▸ **Obiettivo del compito**:
Cambia "Select" in "Choose" nelle voci, dall'inizio fino alla riga con "Action: [102, 195]" compresa, e riscrivi queste righe lasciando invariato tutto il resto.

▸ **Dati dell'esercizio**:

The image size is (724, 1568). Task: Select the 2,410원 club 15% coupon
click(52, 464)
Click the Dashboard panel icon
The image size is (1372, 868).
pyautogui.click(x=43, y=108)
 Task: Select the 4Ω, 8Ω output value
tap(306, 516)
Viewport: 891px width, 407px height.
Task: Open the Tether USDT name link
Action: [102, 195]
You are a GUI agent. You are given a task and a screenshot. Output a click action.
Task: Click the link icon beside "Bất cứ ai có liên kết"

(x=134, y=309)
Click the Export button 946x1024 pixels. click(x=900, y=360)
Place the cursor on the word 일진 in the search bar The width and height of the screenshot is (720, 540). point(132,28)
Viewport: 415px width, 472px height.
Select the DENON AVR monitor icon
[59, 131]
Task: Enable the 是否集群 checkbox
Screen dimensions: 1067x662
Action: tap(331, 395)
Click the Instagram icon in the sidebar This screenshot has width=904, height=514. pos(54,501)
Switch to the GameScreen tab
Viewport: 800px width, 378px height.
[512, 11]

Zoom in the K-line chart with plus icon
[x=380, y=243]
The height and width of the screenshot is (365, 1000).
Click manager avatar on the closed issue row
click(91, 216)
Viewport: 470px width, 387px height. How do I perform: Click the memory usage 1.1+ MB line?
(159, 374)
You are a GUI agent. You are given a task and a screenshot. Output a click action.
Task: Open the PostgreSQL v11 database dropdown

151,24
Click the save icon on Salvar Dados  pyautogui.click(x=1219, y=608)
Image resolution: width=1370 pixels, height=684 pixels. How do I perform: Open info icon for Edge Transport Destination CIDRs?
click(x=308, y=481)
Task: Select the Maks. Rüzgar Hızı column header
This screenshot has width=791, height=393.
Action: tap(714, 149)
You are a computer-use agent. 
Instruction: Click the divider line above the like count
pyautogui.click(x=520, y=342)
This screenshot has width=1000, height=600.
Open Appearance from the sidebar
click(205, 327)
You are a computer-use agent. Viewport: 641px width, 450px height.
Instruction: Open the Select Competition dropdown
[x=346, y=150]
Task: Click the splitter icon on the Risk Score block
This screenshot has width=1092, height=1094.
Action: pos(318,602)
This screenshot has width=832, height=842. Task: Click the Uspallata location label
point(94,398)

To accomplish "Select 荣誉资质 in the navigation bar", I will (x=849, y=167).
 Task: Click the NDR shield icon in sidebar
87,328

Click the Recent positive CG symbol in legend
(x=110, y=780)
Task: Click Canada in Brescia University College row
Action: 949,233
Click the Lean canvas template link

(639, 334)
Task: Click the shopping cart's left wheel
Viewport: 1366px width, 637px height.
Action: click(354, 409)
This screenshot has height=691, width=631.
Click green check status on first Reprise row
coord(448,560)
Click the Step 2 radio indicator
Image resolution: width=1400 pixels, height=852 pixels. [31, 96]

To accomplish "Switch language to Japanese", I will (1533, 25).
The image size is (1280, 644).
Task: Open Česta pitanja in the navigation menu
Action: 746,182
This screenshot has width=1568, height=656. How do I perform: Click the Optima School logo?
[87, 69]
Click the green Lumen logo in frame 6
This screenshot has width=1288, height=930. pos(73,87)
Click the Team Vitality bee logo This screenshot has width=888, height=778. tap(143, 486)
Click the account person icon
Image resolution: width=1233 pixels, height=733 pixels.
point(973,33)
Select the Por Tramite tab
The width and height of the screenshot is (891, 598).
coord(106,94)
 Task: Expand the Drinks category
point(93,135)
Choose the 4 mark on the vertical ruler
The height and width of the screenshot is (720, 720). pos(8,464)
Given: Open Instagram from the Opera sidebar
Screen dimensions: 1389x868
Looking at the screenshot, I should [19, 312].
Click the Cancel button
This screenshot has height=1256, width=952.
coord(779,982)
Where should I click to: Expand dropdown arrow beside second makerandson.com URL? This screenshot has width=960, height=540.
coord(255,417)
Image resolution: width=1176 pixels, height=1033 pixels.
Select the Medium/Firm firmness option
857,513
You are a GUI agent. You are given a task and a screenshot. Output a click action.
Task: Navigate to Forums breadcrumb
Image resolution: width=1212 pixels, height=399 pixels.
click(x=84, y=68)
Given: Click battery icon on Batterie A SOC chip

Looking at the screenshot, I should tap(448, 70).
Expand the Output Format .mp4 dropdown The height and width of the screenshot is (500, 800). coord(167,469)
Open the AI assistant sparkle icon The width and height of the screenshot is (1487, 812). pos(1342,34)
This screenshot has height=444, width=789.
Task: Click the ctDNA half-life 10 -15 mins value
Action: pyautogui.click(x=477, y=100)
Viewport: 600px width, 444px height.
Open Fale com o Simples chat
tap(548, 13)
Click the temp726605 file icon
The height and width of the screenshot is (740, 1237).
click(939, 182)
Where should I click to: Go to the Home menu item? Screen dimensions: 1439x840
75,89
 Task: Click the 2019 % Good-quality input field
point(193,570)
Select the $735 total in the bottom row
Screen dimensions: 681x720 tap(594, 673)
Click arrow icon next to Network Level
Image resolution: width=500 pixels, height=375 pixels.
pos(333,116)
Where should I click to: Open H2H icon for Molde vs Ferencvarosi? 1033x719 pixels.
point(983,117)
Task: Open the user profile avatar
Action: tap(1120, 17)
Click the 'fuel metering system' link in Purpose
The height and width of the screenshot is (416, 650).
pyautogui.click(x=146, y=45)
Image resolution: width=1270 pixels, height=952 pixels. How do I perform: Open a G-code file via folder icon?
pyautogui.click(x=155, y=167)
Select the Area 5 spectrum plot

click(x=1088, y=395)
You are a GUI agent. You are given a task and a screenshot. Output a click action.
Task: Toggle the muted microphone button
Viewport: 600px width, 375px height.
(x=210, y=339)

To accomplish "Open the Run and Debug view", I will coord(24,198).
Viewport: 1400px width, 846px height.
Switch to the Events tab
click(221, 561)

▸ **Risposta**:
The image size is (724, 1568). Task: Choose the 2,410원 club 15% coupon
click(52, 464)
Click the Dashboard panel icon
The image size is (1372, 868).
pyautogui.click(x=43, y=108)
 Task: Choose the 4Ω, 8Ω output value
tap(306, 516)
Viewport: 891px width, 407px height.
Task: Open the Tether USDT name link
Action: [102, 195]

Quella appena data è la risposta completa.